Jonagold combines the Jonathan red color splashed over a Golden Delicious background, but some strains are so red they cover the yellow completely. 

Jonagold combines the Jonathan red color splashed over a Golden Delicious background, but some strains are so red they cover the yellow completely.

Jonagold is one of 76 named offspring of the Jonathan apple and one of at least 25 named offspring of Golden Delicious, but the only other variety with both those parents is Hatsvaki, a variety developed in Japan.

Obviously, breeders think highly of these apples as parents, and many consider their Jonagold offspring one of the finest ­commercial varieties in orchards today. It is widely planted, all over the world, and its popularity is still increasing. In Europe, it is the _dominant variety in some areas, especially northern Europe, and it’s very well-liked by growers in Japan.

Ten years ago, there were an estimated 319,000 Jonagold trees in New York and about the same in Washington State. Worldwide, production of Jonagold apples was estimated at about 57 million bushels (excluding China), ranking it sixth in world production.

In 1988, it received the Outstanding Fruit Cultivar Award from the American Society for Horticultural Science, recognizing it as a modern fruit introduction having a significant impact, and that impact has grown since then.

Jonagold was bred by Cornell University breeder Richard Wellington at the New York State Agricultural Experiment Station in Geneva in 1943, selected as promising in 1953, and evaluated for 15 years before its naming and introduction in 1968 by Dr. Roger Way.

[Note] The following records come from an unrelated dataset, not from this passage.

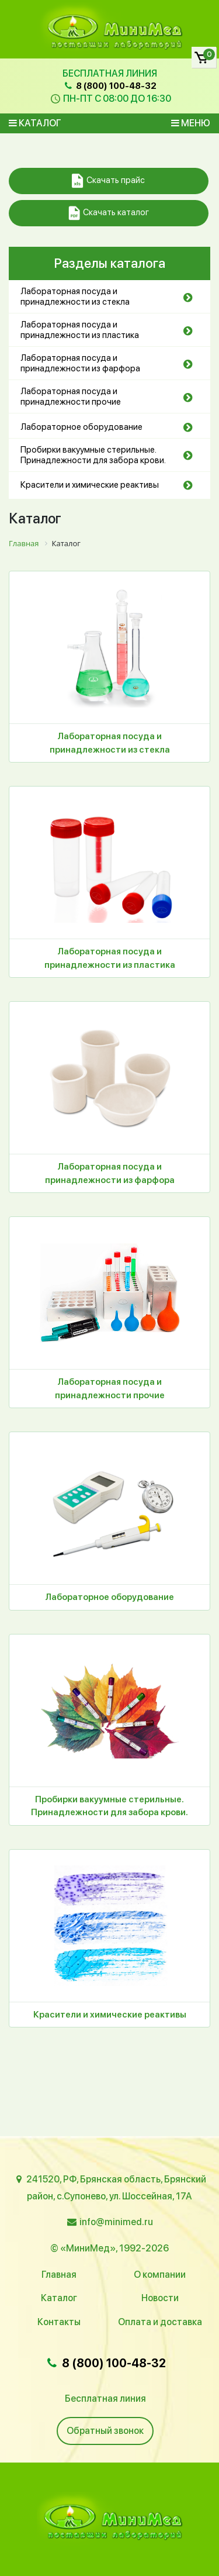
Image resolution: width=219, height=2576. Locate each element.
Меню (190, 123)
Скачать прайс (108, 181)
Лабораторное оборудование (81, 427)
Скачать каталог (108, 213)
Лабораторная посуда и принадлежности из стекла (75, 296)
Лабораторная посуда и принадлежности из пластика (79, 329)
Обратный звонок (105, 2430)
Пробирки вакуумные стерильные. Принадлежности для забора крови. (93, 454)
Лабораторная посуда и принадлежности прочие (70, 396)
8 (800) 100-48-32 (109, 86)
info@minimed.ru (116, 2221)
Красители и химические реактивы (89, 485)
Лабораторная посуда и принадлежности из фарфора (80, 363)
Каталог (35, 123)
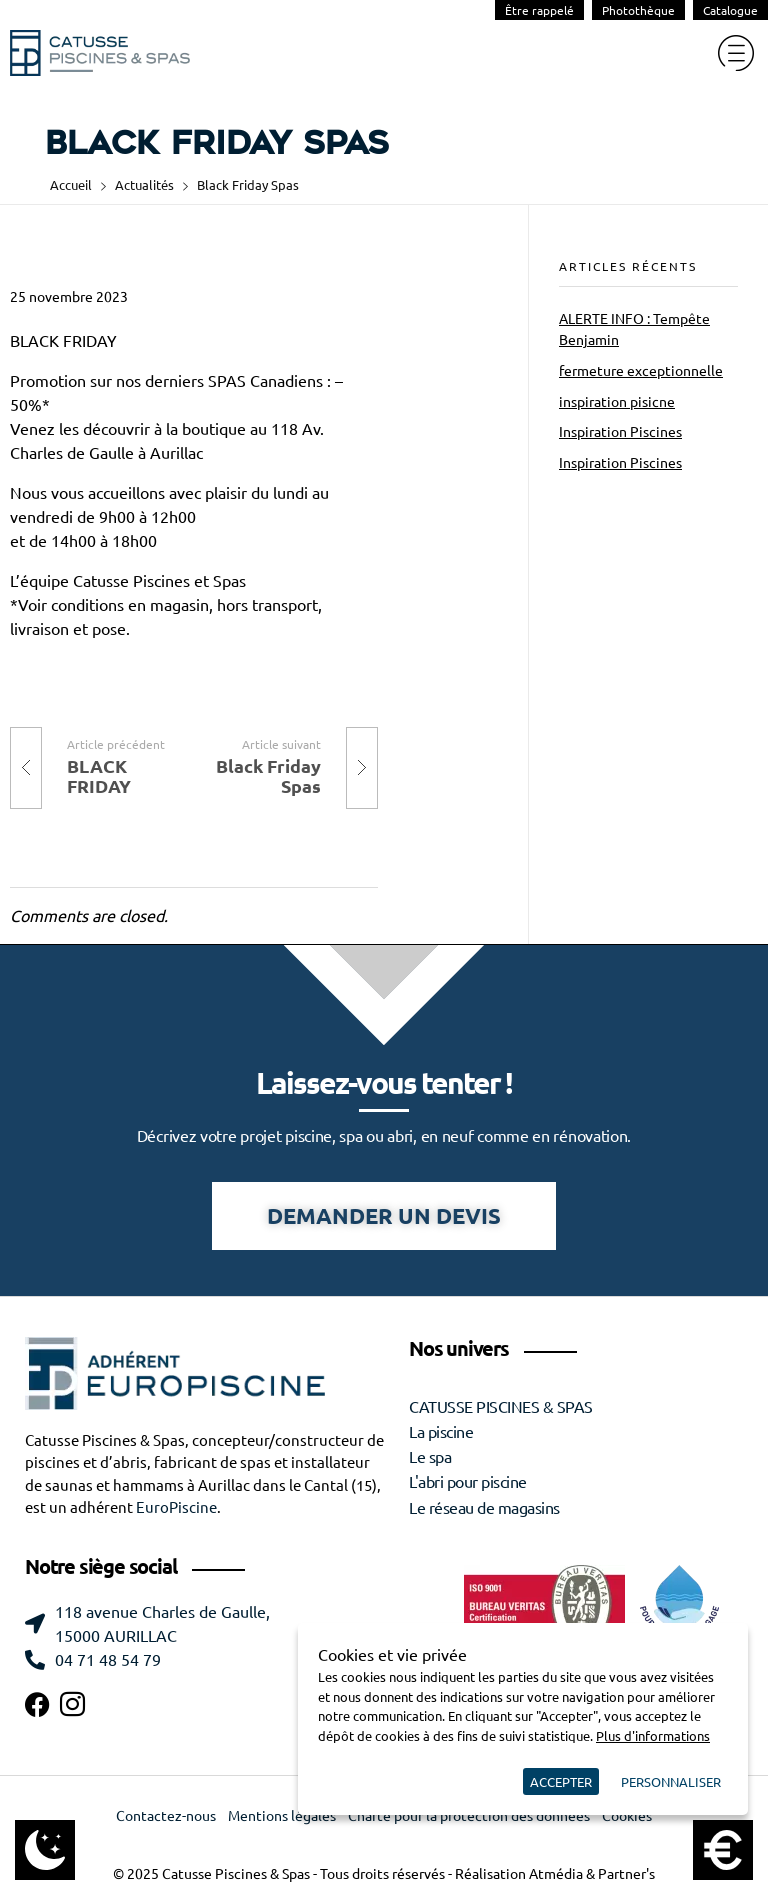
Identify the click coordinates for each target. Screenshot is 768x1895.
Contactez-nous (166, 1816)
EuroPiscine (176, 1507)
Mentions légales (282, 1816)
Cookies (627, 1816)
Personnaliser (671, 1781)
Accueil (71, 184)
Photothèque (638, 10)
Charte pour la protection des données (469, 1816)
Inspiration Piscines (620, 432)
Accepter (561, 1781)
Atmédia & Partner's (592, 1874)
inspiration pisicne (617, 402)
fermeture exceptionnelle (641, 371)
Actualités (144, 184)
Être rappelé (539, 10)
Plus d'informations (653, 1735)
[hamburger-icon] (735, 53)
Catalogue (730, 10)
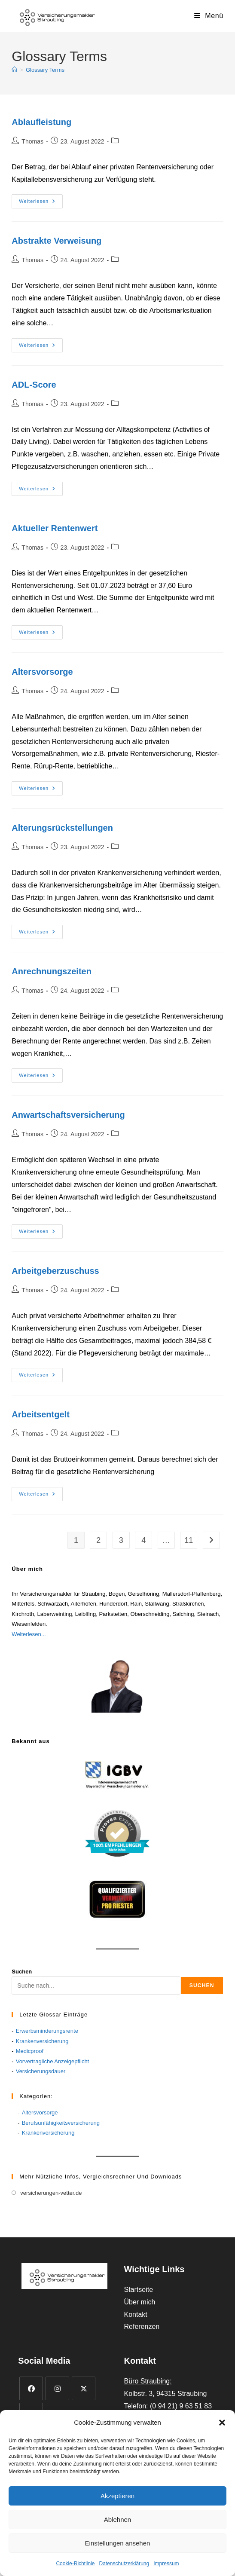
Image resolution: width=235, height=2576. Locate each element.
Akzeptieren (117, 2496)
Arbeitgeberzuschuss (55, 1271)
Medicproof (29, 2051)
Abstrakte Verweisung (56, 240)
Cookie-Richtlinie (75, 2564)
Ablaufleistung (41, 122)
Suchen (22, 1971)
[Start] (14, 70)
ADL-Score (34, 384)
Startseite (138, 2289)
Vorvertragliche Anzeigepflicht (52, 2061)
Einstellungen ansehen (117, 2543)
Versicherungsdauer (41, 2071)
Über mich (139, 2302)
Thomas (32, 141)
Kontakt (135, 2314)
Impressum (166, 2564)
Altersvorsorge (42, 671)
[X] (83, 2388)
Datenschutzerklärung (124, 2564)
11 (188, 1540)
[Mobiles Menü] (208, 15)
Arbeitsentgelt (40, 1414)
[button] (222, 2422)
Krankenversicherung (42, 2041)
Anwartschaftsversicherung (68, 1115)
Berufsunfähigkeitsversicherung (61, 2123)
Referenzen (141, 2326)
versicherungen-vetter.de (51, 2193)
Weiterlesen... (29, 1634)
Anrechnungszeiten (52, 971)
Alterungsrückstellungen (62, 827)
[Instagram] (57, 2388)
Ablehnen (117, 2519)
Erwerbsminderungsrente (47, 2031)
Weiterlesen (41, 201)
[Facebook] (31, 2388)
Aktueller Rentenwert (55, 528)
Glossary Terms (45, 70)
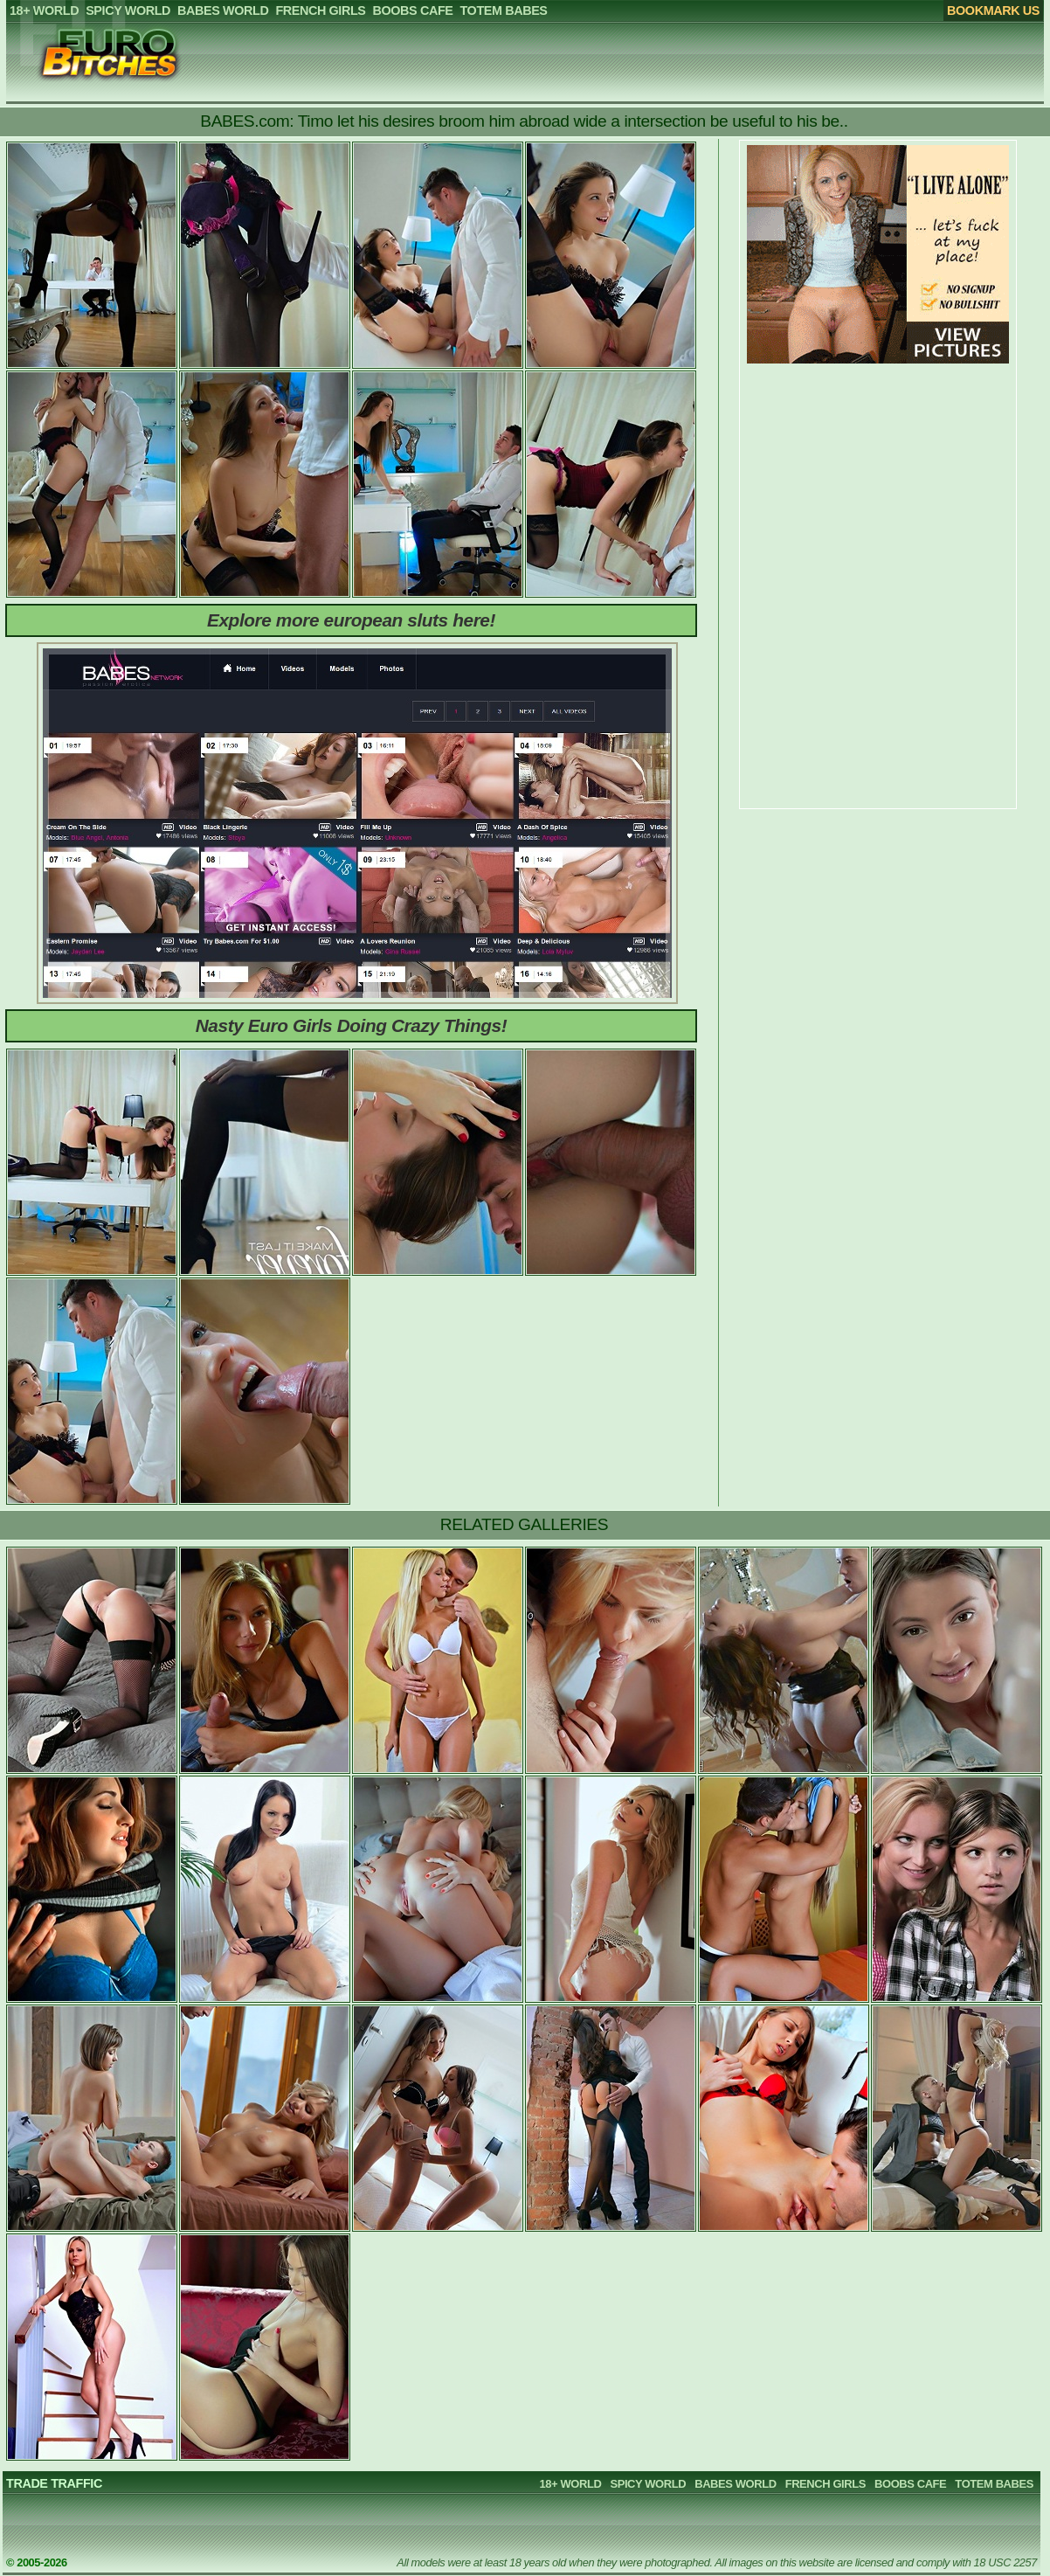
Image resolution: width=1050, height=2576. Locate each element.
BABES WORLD (735, 2483)
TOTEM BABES (994, 2483)
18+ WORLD (571, 2483)
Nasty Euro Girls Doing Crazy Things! (352, 1025)
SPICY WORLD (648, 2483)
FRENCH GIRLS (825, 2483)
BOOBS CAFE (910, 2483)
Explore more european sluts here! (351, 620)
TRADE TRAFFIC (54, 2483)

Way, now 92 years old, retired, and living in State College, Pennsylvania, ten miles from Way Fruit Farm where he grew up, introduced 11 varieties during his career, none more famous than Jonagold. Empire was his second best.

After his retirement in 1983, he said, he was invited by apple growers in Japan to tour that country, where Jonagold is highly regarded. He was presented with a Samurai warrior’s helmet—something his frien Dr. James Cummins remembers as contrasting with his “laid-back and ­gentle friend.”

Red fever

Cummins, who was breeding rootstocks at Cornell University as a contemporary of Way’s and now owns Cummins Nursery, said of ­Jonagold: “It was a dud here in this country. Back then, growers wanted redder apples and bigger McIntosh.” But it caught on in northern Europe—even though “red fever” almost destroyed it there as well, Cummins said.

Jonagold has the background color of Golden Delicious, flushed with large amounts of red. Many high-colored sports—more than 100—exist, including Jonagored, one of the most popular. Many of these were discovered in Belgium, where Jonagold is widely planted and accounts for nearly 60 percent of apple production. It is the third most popular ­variety in Canada.

Jonagold managed to avoid some of the worst traits of its parents. Unlike Golden Delicious, it does not develop finish problems when grown in cooler climates. And unlike the smallish Jonathan, Jonagold is a large apple with a small core. Processors like that feature.

It does lack one very desirable trait that its mom has. Golden Delicious is valued as a good pollinator of other apple varieties, but Jonagold can’t ­pollinate itself or any other variety. It is a triploid.

Jonagold ripens midseason and stores only a couple of months in ­regular storage, but will hold up to ten months in CA storage.

Jonagold’s sweet-tart flavor makes it good for eating fresh and in salads, for cooking, for juice, both for fresh and for hard cider. The creamy, yellow flesh is juicy and aromatic. It is breaking in texture. It is a moderately vigorous, heavy cropper, a semispur type ­considered easy to manage.

The fruit is susceptible to bitter pit and to sunburn in hot climates. Calcium sprays, five to eight per season, are recommended for control of bitter pit and are considered essential on younger trees.

Susan Brown, the apple breeder at Cornell, keeps tabs on Jonagold, although exact statistics aren’t kept by anybody. She lists Jonagold among the five best-known Cornell-developed varieties, the others being Empire, Cortland, Macoun, and Liberty. Cornell released 62 named varieties during its century of apple breeding.  Empire has had a larger impact in its home state, where it is the second leading variety behind McIntosh.

Jonagold is considered a grower-friendly tree. “Jonagold branches freely, and develops nice side branches and thus fits nicely in a vertical axis training system. It responds well to renewal pruning of fruiting branches,” says Cornell horticulturist Dr. Steve Hoying.

As an apple that was deliberately bred and not discovered, there are no shrines to Jonagold or veneration of the original seedling. As Dr. Way put it, “The original tree is long since gone.” It is “routine,” he said, for seedling trees in breeding programs to be destroyed after being selected and bud wood taken for propagation through grafting.